## Task
From the line that has "Decrease quantity with minus button" down to the last line of the data below, set down every line exactly, but none of the pictures.

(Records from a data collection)
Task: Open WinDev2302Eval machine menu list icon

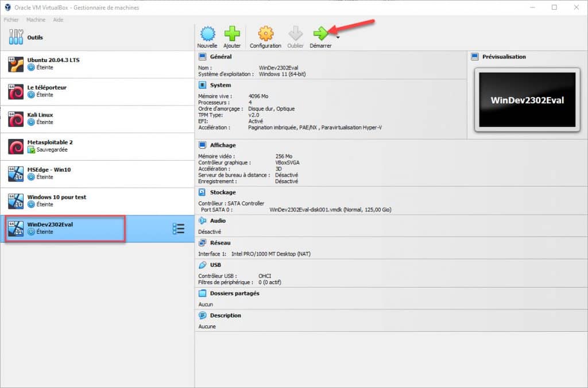Action: [x=179, y=228]
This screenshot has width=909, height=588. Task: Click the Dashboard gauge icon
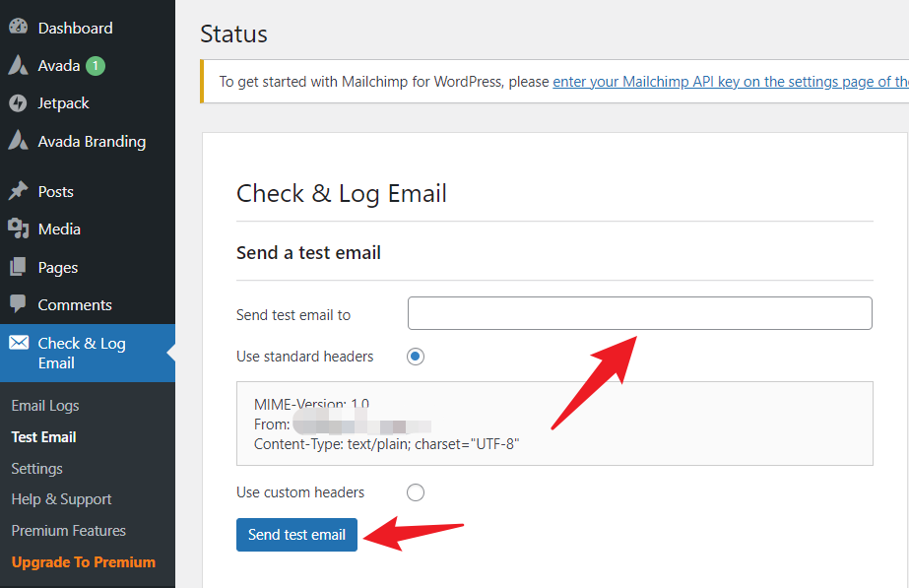[18, 28]
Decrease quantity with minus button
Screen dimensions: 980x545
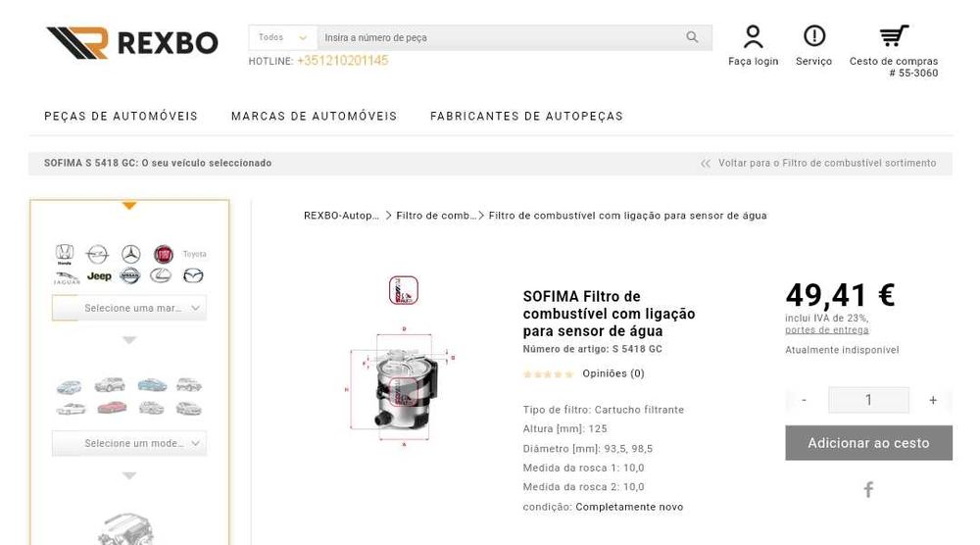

## The answer
Decrease quantity with minus button
Screen dimensions: 980x545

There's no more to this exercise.